NEW RESIDENTIAL CONSTRUCTION
Monday, Nov. 19, 8:30 a.m. EST -- Housing starts in October are forecast to decline to an annual rate of 1.52 million, after a better-than-expected pace of 1.57 million in September. That's based on the median forecast of economists surveyed by Standard & Poor's MMS, a division of The McGraw-Hill Companies. So far, housing has shown few signs of weakening.
Tuesday, Nov. 20, 8:30 a.m. EST -- The trade deficit probably narrowed to $25.3 billion in September, from $27.1 billion in August. The September 11 attacks likely caused a record drop in imports, due to border and port interruptions and large claims payments by foreign reinsurers.
Tuesday, Nov. 20, 10 a.m. EST -- The Conference Board's October composite index of leading economic indicators probably slipped 0.2%. In September, the index declined 0.5%, the largest drop since 1996.

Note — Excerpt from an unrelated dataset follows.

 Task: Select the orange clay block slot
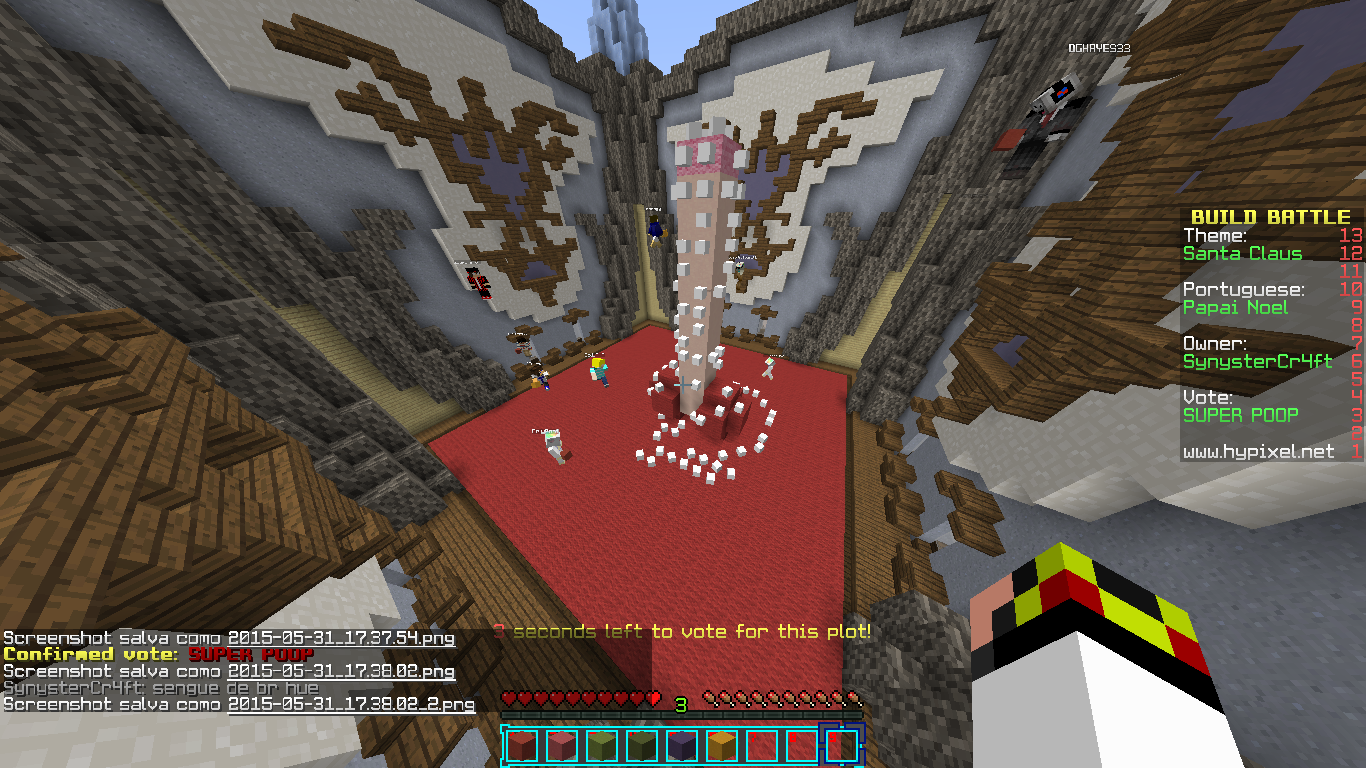pyautogui.click(x=721, y=745)
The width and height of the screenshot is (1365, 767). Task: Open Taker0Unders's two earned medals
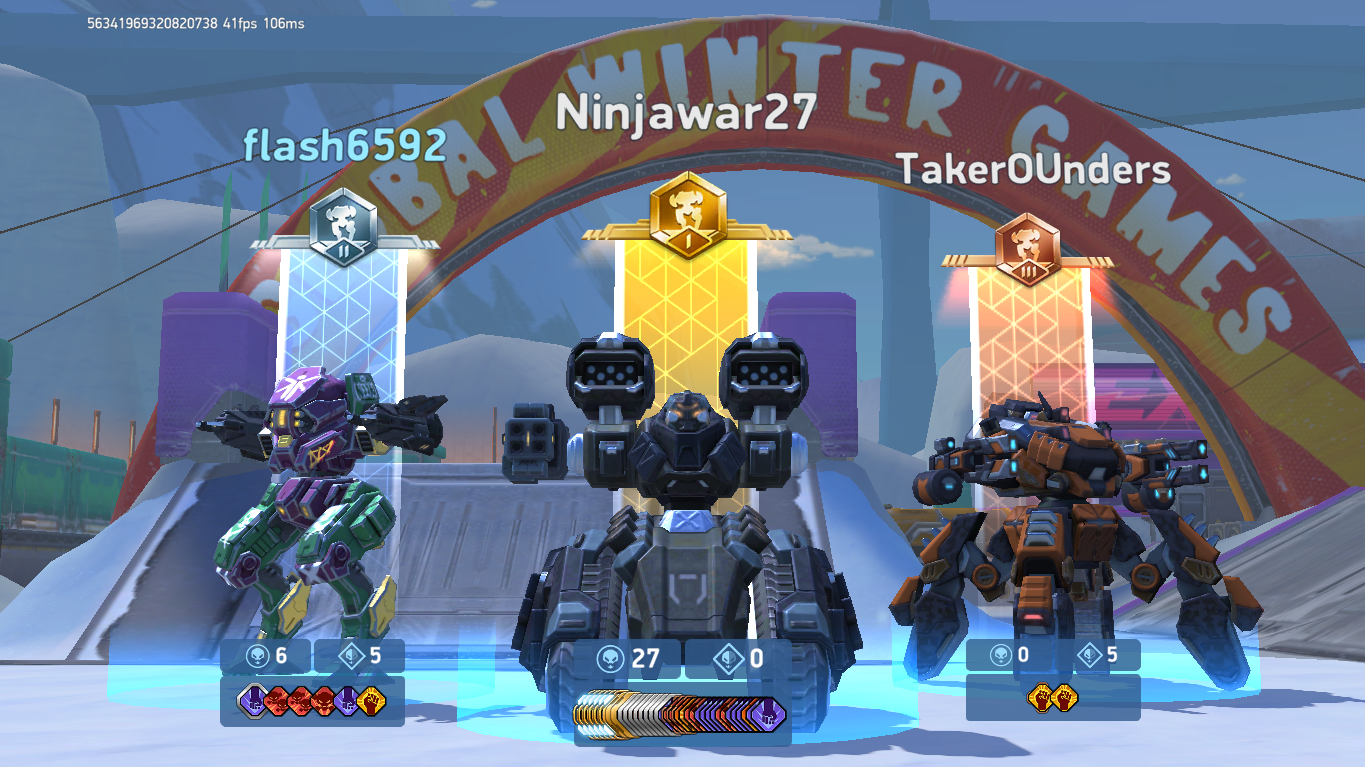[x=1051, y=697]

Wednesday, Nov. 21, 2:00 p.m. EST -- The U.S. Treasury will likely report an October deficit of $14 billion, compared with a deficit of $11.3 billion in October, 2000, and a surplus of $35.4 billion in September. For fiscal year 2001, which ended Sept. 30, the U.S. Treasury ended with a surplus of $127.2 billion. Excluding Social Security, however, it ran a deficit of $33.5 billion. Fiscal 2002 will likely parallel 2001, due to more tax cuts and large amounts of economic stimulus spending.